■ Text excerpt
= 2024 Spanish Motocross Championship =

Spanish National Motocross Competition in 2024

The 2024 Spanish Motocross Championship season was the 66th Spanish Motocross Championship season.

The series had seven rounds across the country, running from February to October. José Butrón was the reigning champion in the Elite-MX1, after winning his ninth title in 2023. After taking four overall wins throughout the season, Butrón successfully managed to defend his title.

Gerard Congost was the reigning champion in the Elite-MX2 class after he won his first title in the previous season. Congost proved to be the most consistent rider throughout the season, winning the final round and successfully defending the title.

The opening round of the series in Talavera de la Reina saw the competitive international debut of Triumph's 250cc motocross bike in the Elite-MX2 class.

Adverse weather conditions at the second round in Lugo meant that the entire programme was completed on Saturday rather than being spread across both days.

==Race calendar and results==
The full calendar with both dates and venues was released on 12 December.

■ Given task 1
Rewrite the paragraph of the championship text that begins "The series had seven rounds" more briefly, keeping its main facts.

■ Available records
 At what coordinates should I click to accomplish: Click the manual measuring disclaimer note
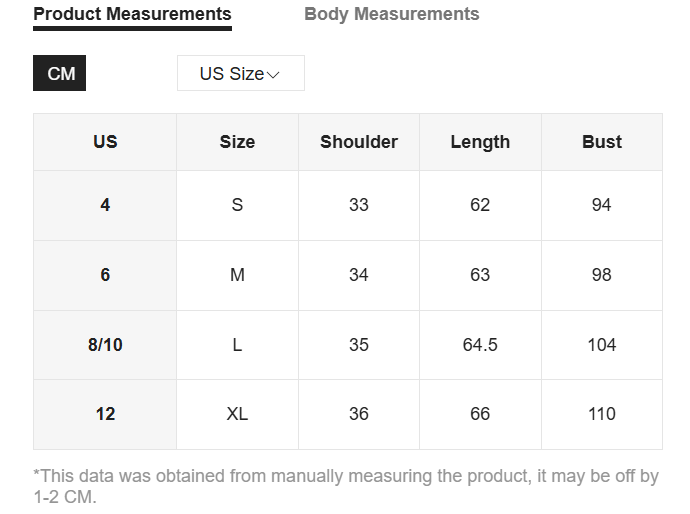345,486
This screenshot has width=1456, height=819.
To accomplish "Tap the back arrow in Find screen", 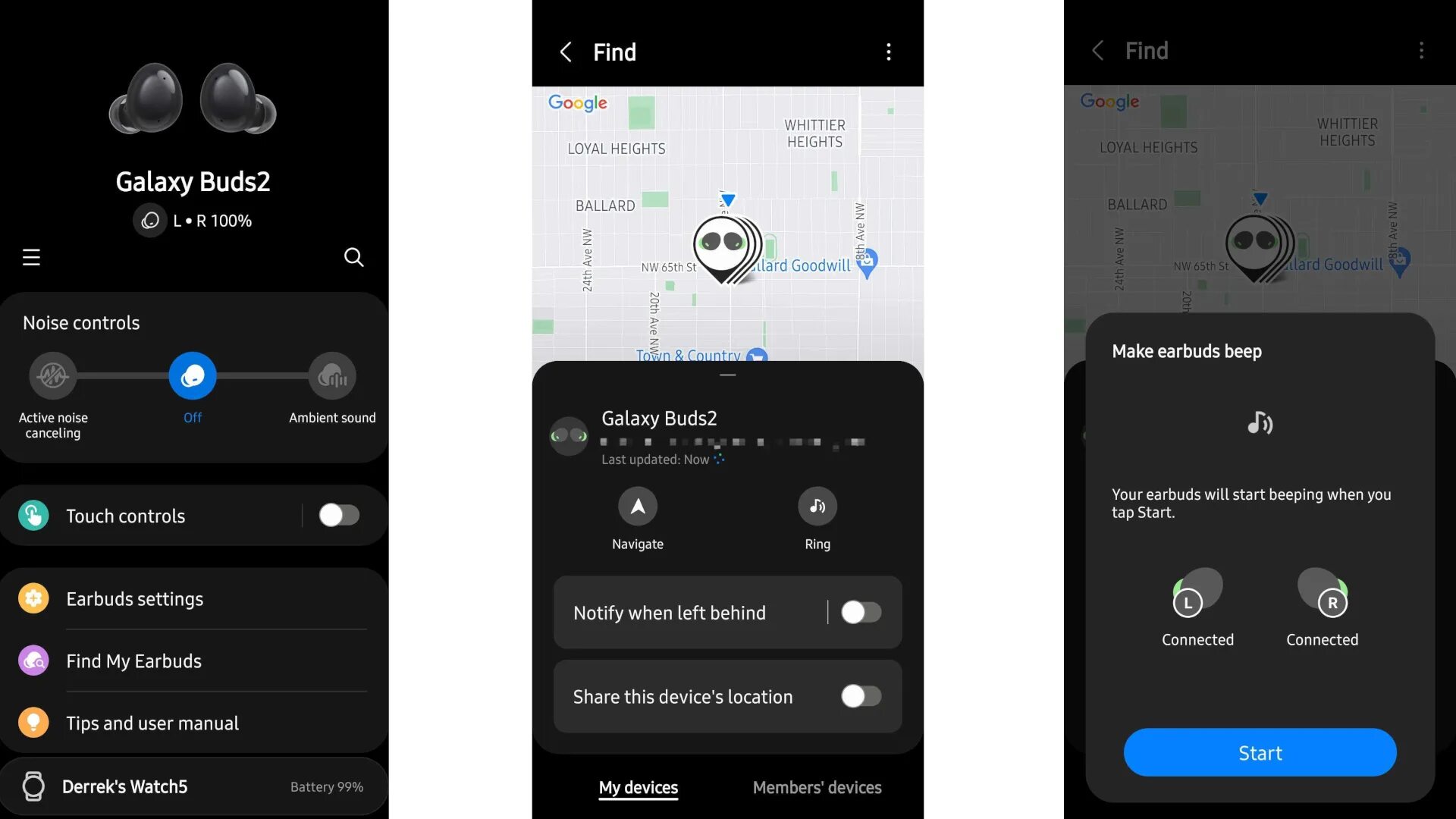I will (564, 52).
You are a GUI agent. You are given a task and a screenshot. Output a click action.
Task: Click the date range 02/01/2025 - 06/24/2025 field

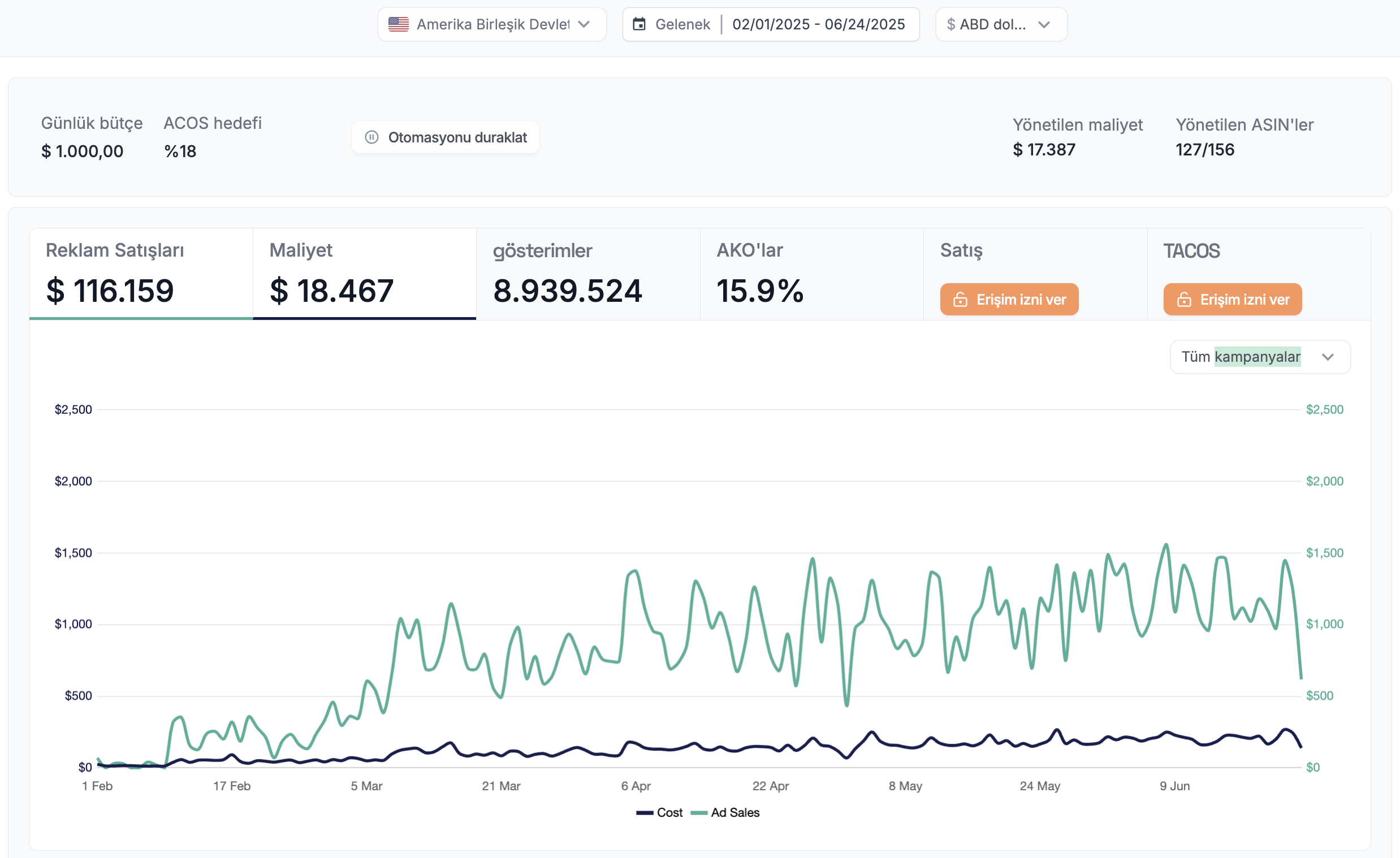click(x=818, y=24)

■ Given task 2
Update the part of the records that opens with the line containing "You are a GUI" and closes with the end of the records, replacing "screenshot" with "screen image" and leaving everything else unchanged. Give only this part, and leave the pictures out.

■ Right answer 1
The seven-round series ran nationwide from February to October. José Butrón, who won his ninth Elite-MX1 title in 2023, defended it after four overall wins.

■ Right answer 2
You are a GUI agent. You are given a task and a screen image. Output a click action.
Task: Click the date range 02/01/2025 - 06/24/2025 field

click(x=818, y=24)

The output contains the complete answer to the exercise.